Description of the task ▸
Continue the football column on Premier League clubs and VAR penalties from the point where it stops, ignoring the data that follows it.

Source extract ▸
-- start --

It’s something that he’s really going to have to improve. In his managerial career, Howe has faced Big Six opponents 74 times. His return of nine wins and 35 points at a rate of 0.47 points per game is particularly low. Four of the nine wins have come against Chelsea; against the other five the points per game record drops to 0.36.
Clearly there’s a good reason for that record. Bournemouth were always aiming to punch above their financial might and Dean Court hardly had a febrile atmosphere to unsettle higher-class opponents. Newcastle were haunted by relegation when he was appointed and he did draw against Manchester United in December. But Howe has lost his other six games this season against those opponents, conceding 19 goals in the process.
Monday offers an excellent chance to improve that record and set the tone ahead of a busy summer in the transfer market.
Norwich
Is it important in the great scheme of things? Probably not. But Norwich have at least avoided a repeat of 2019-20, when they lost their last 10 games of the season to fall limply into the Championship.
A draw away at Wolves – who themselves have tailed off badly – is not cause for wild celebration, but those supporters who travel great distances to watch Norwich away from home demanded some fight and they got that.
After five straight league defeats, four without scoring, Dean Smith will insist that his team try and cause a final stir before going down by making life mighty difficult for Tottenham next weekend.
Southampton
Southampton’s next league game is against Liverpool on Tuesday.
Tottenham
It’s a penalty. It might have provoked the frustrated ire of Ashley Barnes and led to Arsenal supporters on social media thumbing through their book of conspiracy theories, but it’s a penalty. As soon as Kevin Friend was instructed to go to the VAR screen (and he’s blameless for not giving it in real time) there was only one likely outcome. Barnes’ arm was in an unnatural position, which shifted the burden of proof regarding his proximity to the ball.
But the introduction of VAR and, with it, the lowering of the bar for penalties to be awarded for incidents like this does create an uncomfortable situation regarding the award of penalties for incidents like this. If we can broadly agree that an offence was committed, can anyone really say that the offence merits a huge opportunity for a team to score? Put simply, does the punishment match the crime?
This goes back to one of football’s unique elements, namely the importance of its “scores”. In, say basketball, an offence of this type being penalised would matter far less – and thus cause far less controversy – because it creates a scoring situation in a sport where teams roughly score 110 points on average. But in a sport where there are around 2.6 scores per game, penalties are a huge opportunity to make a massive difference to the outcome. There are no recorded or admitted cases of managers playing for penalties as a tactic, but it must figure in their thinking.

-- end --

Material provided ▸
-- start --

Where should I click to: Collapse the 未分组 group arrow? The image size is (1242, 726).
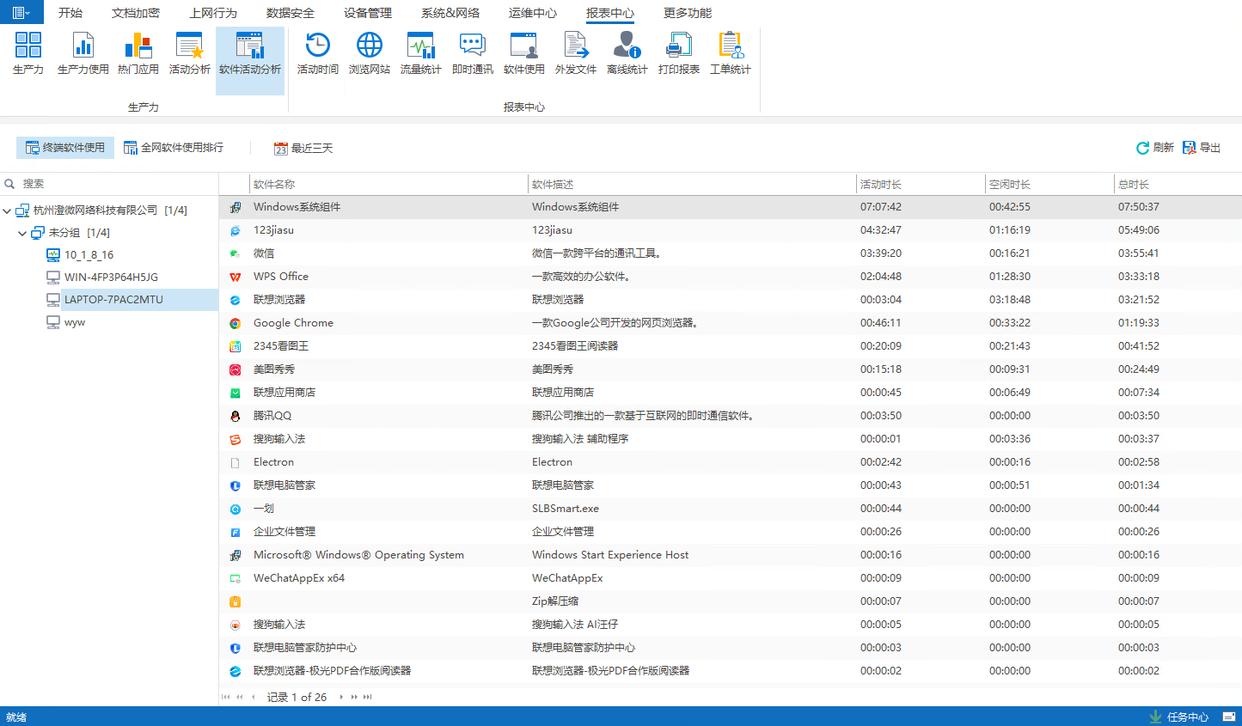[23, 233]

-- end --

Result of the task ▸
I don’t know how you solve this. The laws of the game cannot differentiate between specific types of incident that come with a limitless variety. You can argue for a higher bar for penalties but then that might allow for teams deliberately committing lesser offences that feels unsportsmanlike but becomes a viable strategy. My personal view would be for the abolition of VAR or a far lower bar for its involvement (remember the “eliminating clear and obvious error” talk?), but even that comes deeply laced with subjectivity.
Watford
An afternoon to sum up what a wasted season this has been for Watford, if you ignore the broadcasting revenues and subsequent parachute payments that will presumably be used to fund a promotion bid next season. New manager Rob Edwards was paraded before the game and will not take charge until after the season has finished, but let’s hope he brought a second notepad if he was jotting down the work that needs doing.
First the home record, not quite record-breakingly bad after the 0-0 draw with Everton but still absolutely wretched. Watford have taken eight points at Vicarage Road this season, one more than Sunderland’s record. One of their two wins came on the opening day against Aston Villa and the other marked the end of Ole Gunnar Solskjaer’s tenure as Manchester United manager.
Next, the defence. In conceding five times to Leicester, Watford recorded the highest number of home goals conceded in a top-flight season since 1961, all the more impressive given that they only played 19 home matches. They take Swindon Town’s Premier League record, set over a 21-game home season. Watford supporters predicted this – they urged the club to invest in defenders last summer and have been proven right.
Finally, the chance conversion. As Watford’s season progressed, they became far worse at finishing their chances, exacerbating the defensive problems. Since scoring in six successive league games in November and December, Watford have been woefully profligate in 2022. They have attempted 196 shots since the turn of the year and scored just 10 goals. Across the whole season, that would have made them the least efficient team in the league at converting shots to goals.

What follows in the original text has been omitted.